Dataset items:
Segment Open

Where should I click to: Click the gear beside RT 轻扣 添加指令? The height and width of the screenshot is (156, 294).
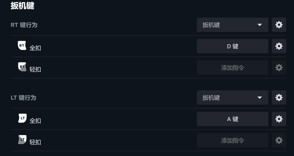279,68
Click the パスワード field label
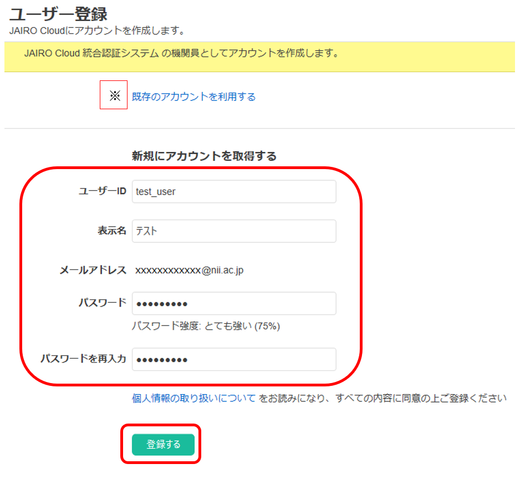This screenshot has height=479, width=520. click(103, 303)
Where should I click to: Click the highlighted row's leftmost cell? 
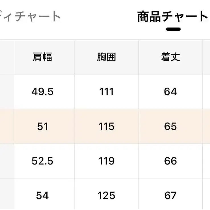pos(7,126)
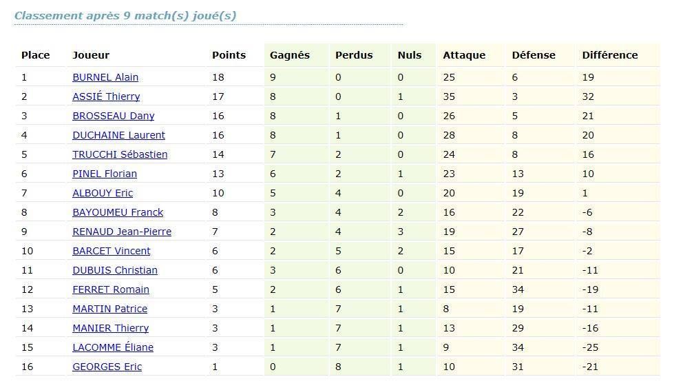Image resolution: width=694 pixels, height=388 pixels.
Task: Open BURNEL Alain player link
Action: tap(105, 77)
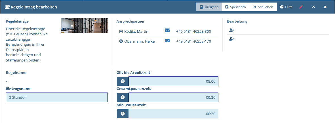Click the envelope icon for Obermann, Heike
Screen dimensions: 335x123
pos(167,40)
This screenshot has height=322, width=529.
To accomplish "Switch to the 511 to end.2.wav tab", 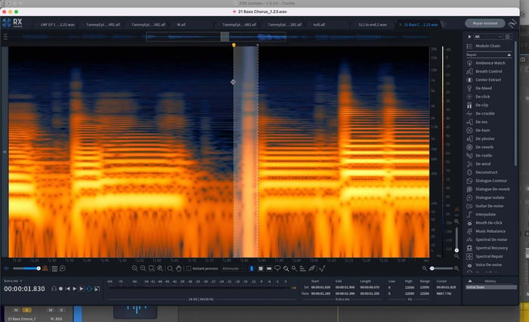I will point(373,25).
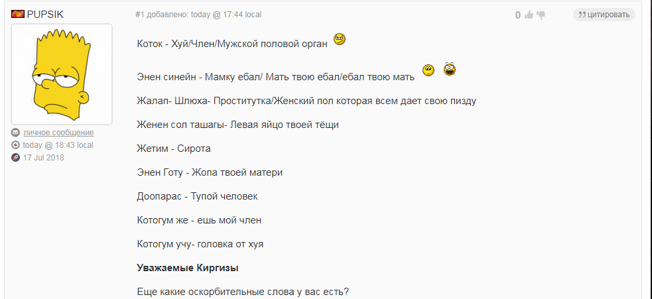Click the smirking emoji after the first line
Viewport: 652px width, 299px height.
click(x=340, y=40)
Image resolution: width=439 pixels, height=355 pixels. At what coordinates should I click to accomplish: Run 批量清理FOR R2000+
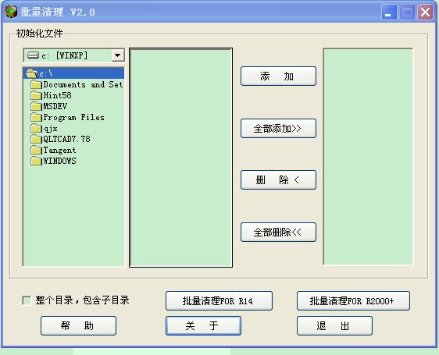(353, 300)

Segment Closed

§ YOUR TASK
Reproduce exactly the lines that run from the line holding "Image resolution: width=439" through the final line of the entries, and omit every picture.

§ EXPECTED OUTPUT
Image resolution: width=439 pixels, height=355 pixels. At what coordinates should I click to accomplish: Run 批量清理FOR R2000+
(353, 300)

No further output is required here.